Under the head of misrepresentations, we may notice our author's remarks on Lightfoot, Calvin, Doddridge, and Baxter. He has misrepresented them all, for the sake of using their authority against revivals, and the idea of instantaneous conversion. If they were alive, we might leave them to plead their own cause; but being dead, we wish to vindicate their fair fame from the dishonor of being seen united as allies with the Unitarians of this country in opposing revivals, an alliance which they, when living, would have rejected with horror. Speaking of instantaneous conversion,

he says,

“The fathers of our church, certainly know nothing about it. And according to my recollection of the Dissenters, of Baxter, Doddridge, &c., they are not responsible for it. And as to Calvin, he says expressly, speaking of repentance, or regeneration, which he states to have, in his use of the words, the same meaning-regeneration,' he says, 'is not accomplished in a single moment, or day, or year; but by continual, and sometimes even tardy advances, the Lord destroys the carnal corruptions of his chosen, purifies them from all pollution, and consecrates them as temples to himself; renewing all their senses to real purity, that they may employ their whole life in the exercise of repentance, and know, that this warfare will be terminated only by death.' If, in the abundance of your candor, you should question the fairness of this, and observe that Calvin seems to be speaking of the whole process of sanctification, I can only reply, that he says he is speaking of regeneration or repentance. And he adds, that ‘God assigns to believers the race of repentance to run, during their whole life. All this, is a way of speaking about regeneration of which, I assure you, you would not hear much, among the metaphysical doctors, to whom of late I have been listening.” pp. 76, 77.

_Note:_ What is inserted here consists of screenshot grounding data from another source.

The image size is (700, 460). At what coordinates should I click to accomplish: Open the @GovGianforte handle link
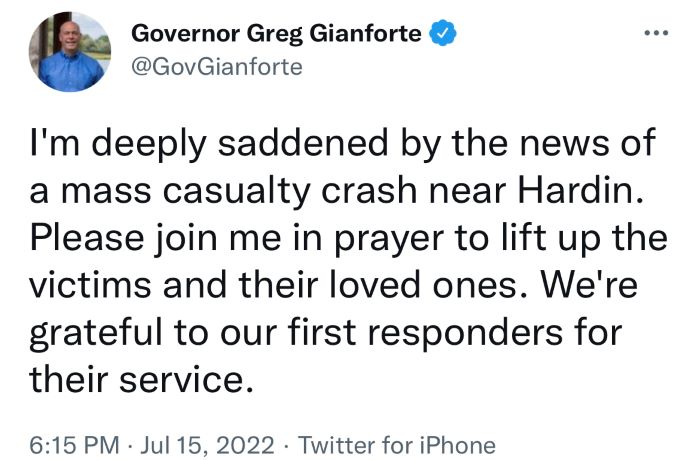click(217, 67)
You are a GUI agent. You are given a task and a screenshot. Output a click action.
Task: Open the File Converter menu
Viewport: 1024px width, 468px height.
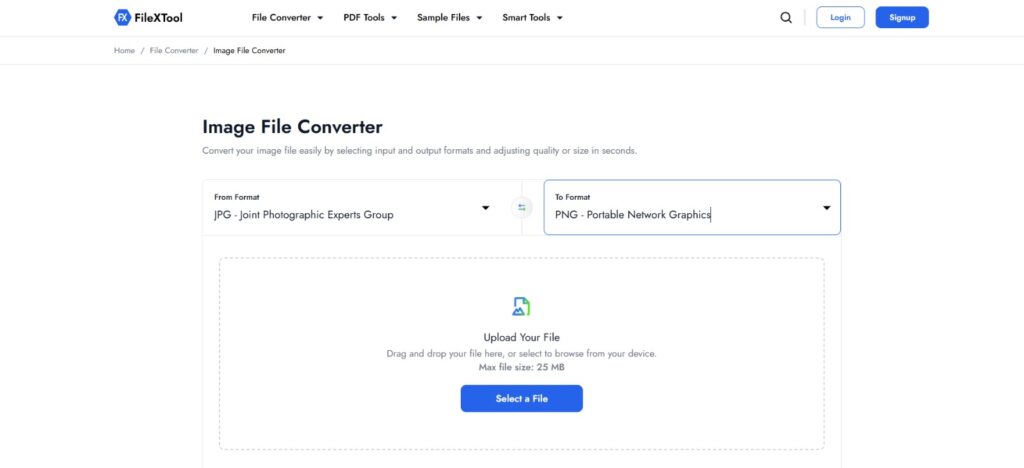[x=287, y=17]
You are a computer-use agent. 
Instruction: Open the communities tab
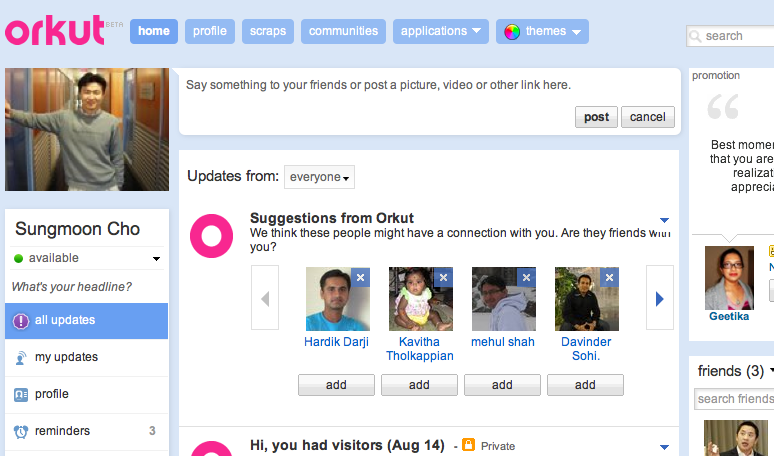click(343, 31)
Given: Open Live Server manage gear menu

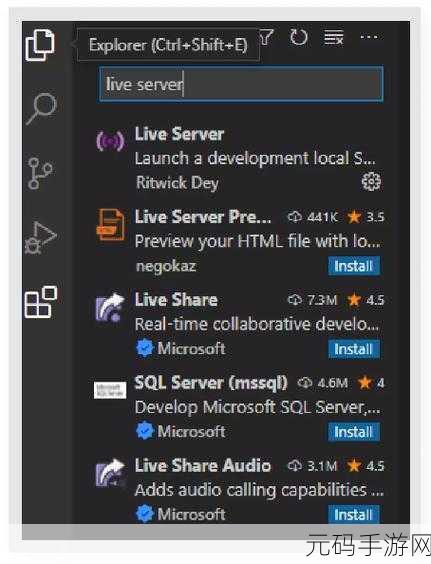Looking at the screenshot, I should point(371,181).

His censure of all the clergy, who advocate revivals, for not having read Lightfoot, we have already considered. Hence it is interesting to inquire, what did Lightfoot, and Doddridge, Calvin, and Baxter teach ? The remarks of Lightfoot on John iï. 3. are arranged under three heads. He teaches,

1. That the main purpose of the discourse of Jesus is to explain what is necessary in order to enter the kingdom of God; and that from it we may deduce the doctrine of the new birth.

2. That Christ was exposing the erroneous idea of the Jews, that they could enter the kingdom of God, merely because born Jews; "they must claim it,” he says, " by a heavenly, not by an earthly birth.”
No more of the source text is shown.